Washington Redskins logo

Washington Redskins logo

Let’s hear it for the United States Patent and Trademark Office, which today cancelled the Washington Redskins’ six trademark registrations. According to the law, you can’t legally register a trademark that is disparaging to a substantial portion of the “referenced group” — in this case, Native Americans.

You say “Redskins” isn’t disparaging?

No doubt, the import of a term can change with time and place and context.  It happens that a name that is innocuous in one era becomes a slur in another — and vice versa. “Quakers” and “Shakers” were originally pejoratives applied to religious groups that manifested their faith through odd physical behavior, but in due course the groups embraced the names. “Yid” means “Jew” in, well, Yiddish, but would the Redskins’ Jewish owner, Daniel Snyder, contend that renaming his team “The Yids” wouldn’t be disparaging?

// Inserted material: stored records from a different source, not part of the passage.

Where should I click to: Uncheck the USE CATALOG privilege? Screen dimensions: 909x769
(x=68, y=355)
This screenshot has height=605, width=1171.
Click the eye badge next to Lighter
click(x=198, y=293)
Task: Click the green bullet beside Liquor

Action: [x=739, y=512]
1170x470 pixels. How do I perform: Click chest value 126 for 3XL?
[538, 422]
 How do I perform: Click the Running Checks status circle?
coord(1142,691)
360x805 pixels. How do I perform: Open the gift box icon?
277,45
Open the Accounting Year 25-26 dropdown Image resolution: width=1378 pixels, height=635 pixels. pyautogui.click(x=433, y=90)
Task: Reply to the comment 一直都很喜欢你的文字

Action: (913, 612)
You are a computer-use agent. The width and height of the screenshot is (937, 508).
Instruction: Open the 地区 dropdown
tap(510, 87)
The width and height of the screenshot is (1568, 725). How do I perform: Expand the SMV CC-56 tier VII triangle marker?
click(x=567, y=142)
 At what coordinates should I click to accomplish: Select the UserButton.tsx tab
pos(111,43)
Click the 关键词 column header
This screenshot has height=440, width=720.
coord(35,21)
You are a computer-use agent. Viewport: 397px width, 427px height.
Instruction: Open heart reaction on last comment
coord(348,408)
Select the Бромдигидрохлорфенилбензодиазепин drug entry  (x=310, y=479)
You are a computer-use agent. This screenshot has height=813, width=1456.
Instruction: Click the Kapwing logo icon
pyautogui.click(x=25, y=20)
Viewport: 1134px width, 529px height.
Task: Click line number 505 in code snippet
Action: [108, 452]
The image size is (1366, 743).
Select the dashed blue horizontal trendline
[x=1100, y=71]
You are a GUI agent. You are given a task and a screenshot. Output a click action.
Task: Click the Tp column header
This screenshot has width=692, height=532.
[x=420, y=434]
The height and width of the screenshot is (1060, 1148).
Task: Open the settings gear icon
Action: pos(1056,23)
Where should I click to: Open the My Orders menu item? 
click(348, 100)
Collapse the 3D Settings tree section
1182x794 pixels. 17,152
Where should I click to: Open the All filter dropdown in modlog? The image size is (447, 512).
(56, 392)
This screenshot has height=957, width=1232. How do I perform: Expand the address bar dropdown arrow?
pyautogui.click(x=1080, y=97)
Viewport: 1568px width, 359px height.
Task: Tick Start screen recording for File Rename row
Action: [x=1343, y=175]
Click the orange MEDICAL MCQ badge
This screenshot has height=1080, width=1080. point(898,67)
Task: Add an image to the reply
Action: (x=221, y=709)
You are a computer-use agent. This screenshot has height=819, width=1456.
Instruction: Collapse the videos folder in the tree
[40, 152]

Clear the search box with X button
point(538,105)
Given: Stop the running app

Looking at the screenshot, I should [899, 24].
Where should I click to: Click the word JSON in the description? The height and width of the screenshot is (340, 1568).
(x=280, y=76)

Some descendants of the pre-Columbian inhabitants of North America have, in fact, gone back to calling themselves Indians. There have been objections to the the Cleveland Indians and the Atlanta Braves, though those franchises have at least retired their embarrassing mascots, Chiefs Wahoo and Noc-a-homa respectively.

But “Redskins” is simply beyond the, ah, pale. Research by the Patent Office has determined that the term has been generally understood by lexicographers as disparaging ever since the trademarks were registered half a century ago, and that at minimum 30 percent of the referenced population considers it as such. That is more than enough to meet the threshold for rejecting trademark status.

The Redskins got an earlier decision by the Patent Office in a similar complaint reversed by a federal court not on the merits of whether their name disparages Native Americans but for the technical reason that the plaintiffs were of an age that they should have filed the complaint earlier. Now there are younger plaintiffs, and the confidence that the team’s attorney expressed that the decision would again be reversed may be misplaced.

Really, though, it’s time for other NFL franchises, and the NFL itself, to stand up and be counted. Not to mention the fans of a franchise that has become an embarrassment in more ways than one. The Redskins last won the Super Bowl in 1991 and they haven’t managed to get past the wild card playoff so far this century. Last season they won only three games.

The Redskins have become to professional football what Washington has become to professional governance. Let their name be changed. Just not to the Senators.